First, I assume you REALLY mean ISO 9001:2000 as your registration goal, with element 7.3 (Design) excluded.
ANSI/NCSL Z540-1-1994 was issued in August 1994. This standard includes all of the requirements of ISO 9001-1994 and MIL-STD-45662A; and SOME of the requirements of the old ISO Guide 25. It is reorganized and restated to (supposedly) meet the needs of a calibration lab.
Also in August 1994, the Department of Defense cancelled MIL-STD-45662A and replaced it with Z540-1. (Section 18 of Z540-1 IS the old MIL-STD, almost verbatim.) The MIL-STD, and this part of Z540-1, applies to the measurement standards used by a calibration laboratory.
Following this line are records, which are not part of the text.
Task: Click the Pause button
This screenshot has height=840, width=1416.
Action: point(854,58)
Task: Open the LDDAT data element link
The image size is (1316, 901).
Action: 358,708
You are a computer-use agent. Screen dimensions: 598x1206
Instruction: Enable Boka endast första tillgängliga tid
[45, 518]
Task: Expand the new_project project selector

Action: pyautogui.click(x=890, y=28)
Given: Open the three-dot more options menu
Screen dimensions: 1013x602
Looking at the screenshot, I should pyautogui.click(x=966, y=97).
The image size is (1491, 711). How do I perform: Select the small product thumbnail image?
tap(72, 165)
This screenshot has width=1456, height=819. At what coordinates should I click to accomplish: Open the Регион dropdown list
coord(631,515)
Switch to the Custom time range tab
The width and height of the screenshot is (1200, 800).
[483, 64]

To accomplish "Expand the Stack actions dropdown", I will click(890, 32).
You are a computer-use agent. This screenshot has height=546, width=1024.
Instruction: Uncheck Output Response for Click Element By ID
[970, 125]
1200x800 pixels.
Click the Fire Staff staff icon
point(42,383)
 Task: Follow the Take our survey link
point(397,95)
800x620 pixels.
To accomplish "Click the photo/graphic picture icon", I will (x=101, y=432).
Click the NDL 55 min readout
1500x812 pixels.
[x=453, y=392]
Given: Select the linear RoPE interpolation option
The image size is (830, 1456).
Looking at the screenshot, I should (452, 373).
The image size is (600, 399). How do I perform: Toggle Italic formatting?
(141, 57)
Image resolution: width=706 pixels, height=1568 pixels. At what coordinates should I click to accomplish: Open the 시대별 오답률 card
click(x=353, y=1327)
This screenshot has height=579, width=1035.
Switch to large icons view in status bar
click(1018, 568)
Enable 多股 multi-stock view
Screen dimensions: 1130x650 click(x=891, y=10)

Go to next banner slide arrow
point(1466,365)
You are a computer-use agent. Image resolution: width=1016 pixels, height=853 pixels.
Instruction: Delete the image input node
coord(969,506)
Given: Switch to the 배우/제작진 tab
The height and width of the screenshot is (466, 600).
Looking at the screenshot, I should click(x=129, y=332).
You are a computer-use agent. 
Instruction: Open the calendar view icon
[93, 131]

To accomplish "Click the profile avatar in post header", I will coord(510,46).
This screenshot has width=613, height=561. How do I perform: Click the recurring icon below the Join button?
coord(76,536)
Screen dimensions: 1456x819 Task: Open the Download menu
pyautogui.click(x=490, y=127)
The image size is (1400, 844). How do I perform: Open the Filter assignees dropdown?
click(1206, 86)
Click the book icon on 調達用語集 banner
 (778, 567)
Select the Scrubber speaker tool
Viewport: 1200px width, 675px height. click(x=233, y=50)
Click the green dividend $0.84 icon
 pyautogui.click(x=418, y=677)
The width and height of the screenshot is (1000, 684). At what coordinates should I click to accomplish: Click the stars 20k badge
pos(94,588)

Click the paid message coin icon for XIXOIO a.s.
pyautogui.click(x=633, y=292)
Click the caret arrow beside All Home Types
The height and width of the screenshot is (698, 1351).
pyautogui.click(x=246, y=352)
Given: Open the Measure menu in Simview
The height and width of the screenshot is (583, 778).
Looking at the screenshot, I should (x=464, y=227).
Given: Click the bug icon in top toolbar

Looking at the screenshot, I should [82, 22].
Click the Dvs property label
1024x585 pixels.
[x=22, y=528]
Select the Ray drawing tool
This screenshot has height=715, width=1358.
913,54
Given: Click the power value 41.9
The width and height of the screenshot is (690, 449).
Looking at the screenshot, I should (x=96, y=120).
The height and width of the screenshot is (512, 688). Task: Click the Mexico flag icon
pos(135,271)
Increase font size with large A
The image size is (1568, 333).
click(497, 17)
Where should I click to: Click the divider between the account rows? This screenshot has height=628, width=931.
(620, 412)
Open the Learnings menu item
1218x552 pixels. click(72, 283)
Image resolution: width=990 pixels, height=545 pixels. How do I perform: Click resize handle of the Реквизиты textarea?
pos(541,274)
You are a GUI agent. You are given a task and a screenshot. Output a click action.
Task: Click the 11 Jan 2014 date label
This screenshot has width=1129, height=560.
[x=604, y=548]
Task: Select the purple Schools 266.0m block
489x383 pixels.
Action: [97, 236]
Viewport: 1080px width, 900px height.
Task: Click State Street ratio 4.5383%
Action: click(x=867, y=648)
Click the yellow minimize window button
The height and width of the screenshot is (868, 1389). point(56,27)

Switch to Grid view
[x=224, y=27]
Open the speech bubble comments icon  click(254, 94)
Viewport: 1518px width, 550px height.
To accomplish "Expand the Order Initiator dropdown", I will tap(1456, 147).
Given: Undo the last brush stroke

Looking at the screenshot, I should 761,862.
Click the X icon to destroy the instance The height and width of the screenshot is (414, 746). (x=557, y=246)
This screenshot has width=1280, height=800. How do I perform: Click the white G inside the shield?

ISO 17025:1999 completely replaces Guide 25. This goes beyond any of the other standards. You have all of the quality management system requirements of an ISO 9000-based system, PLUS the requirement to demonstrate your technical competency in each measurement area being accredited. You also must have a very strong understanding of your measurement uncertainty for each process, as well as good measurement quality assurance processes.
ISO 10012-1:1992 is a useful addition to these standards and ISO 9001:2000, for quality management systems as they apply to a calibration lab. At almost ten years old, though, it is somewhat dated.
I'm going through registration now, and it is a lot of work. I echo the suggestion of Ryan - look at all of them. ISO 9001:2000 will be your main guide as that will be your conformance standard. If you are involved in calibrations, though, then you should ALSO be doing elements from Z540-1 and 10012-1 that are not in 9001:2000. Once you have an effective 9001-based quality management system in place and registered, then you can re-assess your needs to see if laboratory accreditation under 17025 makes sense for you.
Graeme C. Payne
ASQ Certified Quality Engineer
[This message has been edited by Graeme (edited 05 June 2001).]